◆ **WHAT THE TASK ASKS**
Each line of the data that includes the string "computer" is to be copied out.

Pixel coordinate grounding data
= = =
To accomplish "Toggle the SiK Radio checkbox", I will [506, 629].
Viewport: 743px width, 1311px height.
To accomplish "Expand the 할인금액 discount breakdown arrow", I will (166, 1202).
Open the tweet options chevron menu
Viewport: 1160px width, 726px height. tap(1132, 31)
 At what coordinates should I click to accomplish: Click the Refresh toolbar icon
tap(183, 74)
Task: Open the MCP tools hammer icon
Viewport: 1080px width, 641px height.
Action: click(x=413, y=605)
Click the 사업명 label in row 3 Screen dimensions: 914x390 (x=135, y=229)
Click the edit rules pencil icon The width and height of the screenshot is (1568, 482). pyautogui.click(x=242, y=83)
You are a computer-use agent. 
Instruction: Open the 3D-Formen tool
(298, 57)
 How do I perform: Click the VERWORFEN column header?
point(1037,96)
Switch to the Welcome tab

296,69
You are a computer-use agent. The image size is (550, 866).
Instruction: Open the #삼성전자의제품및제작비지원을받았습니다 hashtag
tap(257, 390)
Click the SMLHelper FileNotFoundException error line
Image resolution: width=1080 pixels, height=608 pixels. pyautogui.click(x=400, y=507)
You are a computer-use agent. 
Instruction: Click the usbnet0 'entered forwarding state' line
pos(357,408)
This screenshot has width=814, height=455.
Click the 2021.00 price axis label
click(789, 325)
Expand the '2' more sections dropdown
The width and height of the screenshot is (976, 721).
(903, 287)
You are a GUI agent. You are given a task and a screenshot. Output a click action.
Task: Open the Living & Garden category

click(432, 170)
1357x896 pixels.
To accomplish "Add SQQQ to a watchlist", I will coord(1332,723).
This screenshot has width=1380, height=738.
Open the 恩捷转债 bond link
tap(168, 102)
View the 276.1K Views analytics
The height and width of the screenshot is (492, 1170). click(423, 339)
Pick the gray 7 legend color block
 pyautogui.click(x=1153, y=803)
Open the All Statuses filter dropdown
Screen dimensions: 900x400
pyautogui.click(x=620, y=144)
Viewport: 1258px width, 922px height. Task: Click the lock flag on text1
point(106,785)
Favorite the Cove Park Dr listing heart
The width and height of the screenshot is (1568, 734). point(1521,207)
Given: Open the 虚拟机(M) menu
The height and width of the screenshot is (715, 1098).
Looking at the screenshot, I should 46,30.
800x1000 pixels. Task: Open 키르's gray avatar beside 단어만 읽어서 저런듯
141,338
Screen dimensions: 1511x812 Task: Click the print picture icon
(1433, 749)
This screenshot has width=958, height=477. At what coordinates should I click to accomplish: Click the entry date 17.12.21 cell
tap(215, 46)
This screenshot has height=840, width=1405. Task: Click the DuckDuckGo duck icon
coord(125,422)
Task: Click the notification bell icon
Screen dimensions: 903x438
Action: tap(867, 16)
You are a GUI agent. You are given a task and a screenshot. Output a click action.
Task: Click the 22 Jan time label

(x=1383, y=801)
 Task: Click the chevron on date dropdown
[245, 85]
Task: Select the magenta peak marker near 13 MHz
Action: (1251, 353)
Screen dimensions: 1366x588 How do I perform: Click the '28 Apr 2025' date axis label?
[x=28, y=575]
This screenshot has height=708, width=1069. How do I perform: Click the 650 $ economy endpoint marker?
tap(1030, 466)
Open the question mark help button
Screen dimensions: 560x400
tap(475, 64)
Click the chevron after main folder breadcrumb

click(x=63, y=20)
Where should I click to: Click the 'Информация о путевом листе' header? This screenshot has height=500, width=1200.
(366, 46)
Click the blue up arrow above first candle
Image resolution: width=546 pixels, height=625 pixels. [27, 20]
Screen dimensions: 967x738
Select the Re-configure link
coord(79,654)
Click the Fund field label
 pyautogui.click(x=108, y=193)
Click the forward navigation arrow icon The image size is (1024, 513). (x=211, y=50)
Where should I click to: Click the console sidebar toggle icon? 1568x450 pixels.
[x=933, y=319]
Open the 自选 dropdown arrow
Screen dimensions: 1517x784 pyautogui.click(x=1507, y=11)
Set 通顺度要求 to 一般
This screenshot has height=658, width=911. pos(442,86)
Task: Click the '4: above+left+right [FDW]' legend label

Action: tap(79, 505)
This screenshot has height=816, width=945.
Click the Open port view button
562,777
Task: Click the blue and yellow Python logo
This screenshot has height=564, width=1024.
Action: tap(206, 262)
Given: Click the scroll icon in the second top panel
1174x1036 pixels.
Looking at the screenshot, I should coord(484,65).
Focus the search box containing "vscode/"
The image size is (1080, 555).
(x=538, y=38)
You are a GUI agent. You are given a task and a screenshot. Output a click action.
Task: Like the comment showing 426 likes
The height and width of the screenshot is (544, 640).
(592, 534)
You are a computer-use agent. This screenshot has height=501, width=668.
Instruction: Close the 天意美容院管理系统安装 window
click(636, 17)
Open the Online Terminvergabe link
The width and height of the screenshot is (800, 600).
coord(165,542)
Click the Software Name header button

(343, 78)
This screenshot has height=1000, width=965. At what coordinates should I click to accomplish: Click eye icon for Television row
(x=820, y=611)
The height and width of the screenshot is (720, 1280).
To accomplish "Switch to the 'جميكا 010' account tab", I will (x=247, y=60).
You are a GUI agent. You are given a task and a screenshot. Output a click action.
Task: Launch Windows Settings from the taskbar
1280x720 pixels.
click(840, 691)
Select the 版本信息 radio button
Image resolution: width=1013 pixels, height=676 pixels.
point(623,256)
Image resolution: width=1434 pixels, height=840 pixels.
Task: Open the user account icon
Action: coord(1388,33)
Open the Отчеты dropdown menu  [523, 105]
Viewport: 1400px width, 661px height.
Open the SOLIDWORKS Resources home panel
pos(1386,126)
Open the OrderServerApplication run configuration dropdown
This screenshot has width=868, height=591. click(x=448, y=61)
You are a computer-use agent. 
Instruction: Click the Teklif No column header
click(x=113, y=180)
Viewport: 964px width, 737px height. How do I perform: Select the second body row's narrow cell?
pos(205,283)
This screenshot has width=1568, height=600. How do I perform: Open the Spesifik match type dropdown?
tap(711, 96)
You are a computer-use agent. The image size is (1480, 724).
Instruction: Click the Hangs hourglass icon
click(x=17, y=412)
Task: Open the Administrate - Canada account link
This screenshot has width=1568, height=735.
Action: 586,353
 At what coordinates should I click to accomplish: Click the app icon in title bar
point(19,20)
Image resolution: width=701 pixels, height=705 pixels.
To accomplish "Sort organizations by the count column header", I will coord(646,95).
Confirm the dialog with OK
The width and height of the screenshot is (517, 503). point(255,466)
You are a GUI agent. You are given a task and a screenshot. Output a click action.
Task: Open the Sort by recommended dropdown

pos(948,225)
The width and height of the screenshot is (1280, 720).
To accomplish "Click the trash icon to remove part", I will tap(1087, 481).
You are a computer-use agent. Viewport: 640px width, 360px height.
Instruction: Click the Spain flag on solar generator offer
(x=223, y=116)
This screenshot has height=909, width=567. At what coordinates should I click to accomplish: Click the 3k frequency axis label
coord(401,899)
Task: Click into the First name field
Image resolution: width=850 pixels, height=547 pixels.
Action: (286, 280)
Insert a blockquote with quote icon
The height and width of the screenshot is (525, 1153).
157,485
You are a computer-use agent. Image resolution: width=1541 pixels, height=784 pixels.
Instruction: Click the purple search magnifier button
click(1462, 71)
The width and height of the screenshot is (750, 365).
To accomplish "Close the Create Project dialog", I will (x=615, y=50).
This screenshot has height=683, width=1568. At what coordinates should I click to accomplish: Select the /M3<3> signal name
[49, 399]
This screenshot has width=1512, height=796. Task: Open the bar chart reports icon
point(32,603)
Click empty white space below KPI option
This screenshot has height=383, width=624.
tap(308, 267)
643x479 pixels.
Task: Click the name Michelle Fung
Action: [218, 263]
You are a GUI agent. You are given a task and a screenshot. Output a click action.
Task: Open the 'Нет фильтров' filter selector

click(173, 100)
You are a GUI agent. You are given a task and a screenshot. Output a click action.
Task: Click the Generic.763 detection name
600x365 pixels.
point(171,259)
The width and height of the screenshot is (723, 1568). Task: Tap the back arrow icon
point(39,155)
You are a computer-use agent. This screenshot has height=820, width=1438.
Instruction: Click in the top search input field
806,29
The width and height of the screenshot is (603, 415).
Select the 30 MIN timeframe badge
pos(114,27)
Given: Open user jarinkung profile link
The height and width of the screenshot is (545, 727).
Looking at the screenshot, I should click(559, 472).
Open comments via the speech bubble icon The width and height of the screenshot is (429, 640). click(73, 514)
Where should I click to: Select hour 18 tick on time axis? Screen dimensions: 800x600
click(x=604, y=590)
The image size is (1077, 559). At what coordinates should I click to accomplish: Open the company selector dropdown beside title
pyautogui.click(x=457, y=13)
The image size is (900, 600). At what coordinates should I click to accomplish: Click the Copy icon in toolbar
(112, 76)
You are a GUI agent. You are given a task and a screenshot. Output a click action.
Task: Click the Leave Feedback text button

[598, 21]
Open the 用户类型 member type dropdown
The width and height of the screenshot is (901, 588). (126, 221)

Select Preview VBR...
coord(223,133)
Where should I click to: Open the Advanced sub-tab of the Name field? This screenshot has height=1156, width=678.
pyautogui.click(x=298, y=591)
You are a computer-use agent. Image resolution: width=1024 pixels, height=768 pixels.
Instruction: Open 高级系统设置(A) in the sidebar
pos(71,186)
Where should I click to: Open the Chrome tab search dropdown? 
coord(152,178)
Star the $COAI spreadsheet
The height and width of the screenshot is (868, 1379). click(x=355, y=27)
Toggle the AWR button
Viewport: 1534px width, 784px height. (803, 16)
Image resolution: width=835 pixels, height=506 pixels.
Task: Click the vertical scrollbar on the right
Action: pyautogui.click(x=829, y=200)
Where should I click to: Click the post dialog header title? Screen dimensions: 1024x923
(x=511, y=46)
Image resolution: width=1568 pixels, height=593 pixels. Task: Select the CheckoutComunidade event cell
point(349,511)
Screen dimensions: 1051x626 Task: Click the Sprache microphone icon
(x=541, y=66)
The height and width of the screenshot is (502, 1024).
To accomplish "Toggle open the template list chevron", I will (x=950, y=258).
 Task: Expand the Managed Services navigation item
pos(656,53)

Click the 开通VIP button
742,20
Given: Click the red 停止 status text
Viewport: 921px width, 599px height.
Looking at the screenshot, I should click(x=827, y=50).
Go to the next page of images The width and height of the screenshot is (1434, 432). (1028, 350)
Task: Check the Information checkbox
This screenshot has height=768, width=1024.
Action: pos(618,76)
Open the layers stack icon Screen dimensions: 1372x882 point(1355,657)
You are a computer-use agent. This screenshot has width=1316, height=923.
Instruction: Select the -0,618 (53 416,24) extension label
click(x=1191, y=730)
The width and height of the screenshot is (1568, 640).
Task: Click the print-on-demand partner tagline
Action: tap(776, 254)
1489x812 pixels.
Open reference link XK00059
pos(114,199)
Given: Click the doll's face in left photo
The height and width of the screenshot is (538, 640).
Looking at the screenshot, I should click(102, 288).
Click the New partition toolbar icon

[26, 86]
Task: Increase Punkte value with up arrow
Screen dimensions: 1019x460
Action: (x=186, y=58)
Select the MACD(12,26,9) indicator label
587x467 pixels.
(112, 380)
= = =
◆ **EXERCISE SOLUTION**
You are a computer-use agent. 
You are a computer-use agent. The image size is (550, 866).
You are a computer-use agent. 
You are a computer-use agent. This screenshot has height=501, width=668.
You are a computer-use agent. 
You are a computer-use agent. The image size is (1480, 724).
You are a computer-use agent. Viewport: 640px width, 360px height.
You are a computer-use agent. Image resolution: width=1541 pixels, height=784 pixels.
You are a computer-use agent. This screenshot has height=820, width=1438.
You are a computer-use agent. Image resolution: width=1024 pixels, height=768 pixels.
You are a computer-use agent. This screenshot has width=1316, height=923.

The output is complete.